[About this exercise]: Work through the data and say how many lines contain "circle". The number alone is the answer.

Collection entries
────────────────────────────────────────

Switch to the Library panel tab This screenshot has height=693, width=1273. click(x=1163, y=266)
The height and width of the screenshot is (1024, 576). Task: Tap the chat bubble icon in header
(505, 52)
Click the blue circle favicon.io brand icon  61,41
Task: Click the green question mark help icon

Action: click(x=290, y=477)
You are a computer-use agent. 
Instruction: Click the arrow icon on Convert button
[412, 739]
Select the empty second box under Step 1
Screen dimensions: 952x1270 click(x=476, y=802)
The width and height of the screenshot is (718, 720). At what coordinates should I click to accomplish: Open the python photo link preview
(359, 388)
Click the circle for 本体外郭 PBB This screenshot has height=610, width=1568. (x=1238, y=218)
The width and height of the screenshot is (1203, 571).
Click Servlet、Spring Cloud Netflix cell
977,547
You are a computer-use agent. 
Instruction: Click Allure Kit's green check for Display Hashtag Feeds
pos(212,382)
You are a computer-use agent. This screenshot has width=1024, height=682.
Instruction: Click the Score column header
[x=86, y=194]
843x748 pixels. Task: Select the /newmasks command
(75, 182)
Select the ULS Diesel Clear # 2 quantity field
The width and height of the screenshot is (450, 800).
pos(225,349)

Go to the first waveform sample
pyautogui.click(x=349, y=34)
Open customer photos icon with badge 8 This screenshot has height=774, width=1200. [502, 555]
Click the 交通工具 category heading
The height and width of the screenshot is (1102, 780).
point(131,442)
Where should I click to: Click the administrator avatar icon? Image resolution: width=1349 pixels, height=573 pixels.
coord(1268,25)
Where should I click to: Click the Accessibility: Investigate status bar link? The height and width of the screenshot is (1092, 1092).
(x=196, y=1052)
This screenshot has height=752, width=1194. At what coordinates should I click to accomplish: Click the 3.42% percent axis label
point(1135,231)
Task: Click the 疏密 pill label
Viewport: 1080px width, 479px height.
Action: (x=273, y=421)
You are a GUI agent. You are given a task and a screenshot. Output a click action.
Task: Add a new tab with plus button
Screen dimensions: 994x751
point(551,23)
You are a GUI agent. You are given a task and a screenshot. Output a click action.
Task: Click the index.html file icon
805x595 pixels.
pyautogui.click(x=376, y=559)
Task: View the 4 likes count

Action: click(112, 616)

────────────────────────────────────────

[Written solution]: 2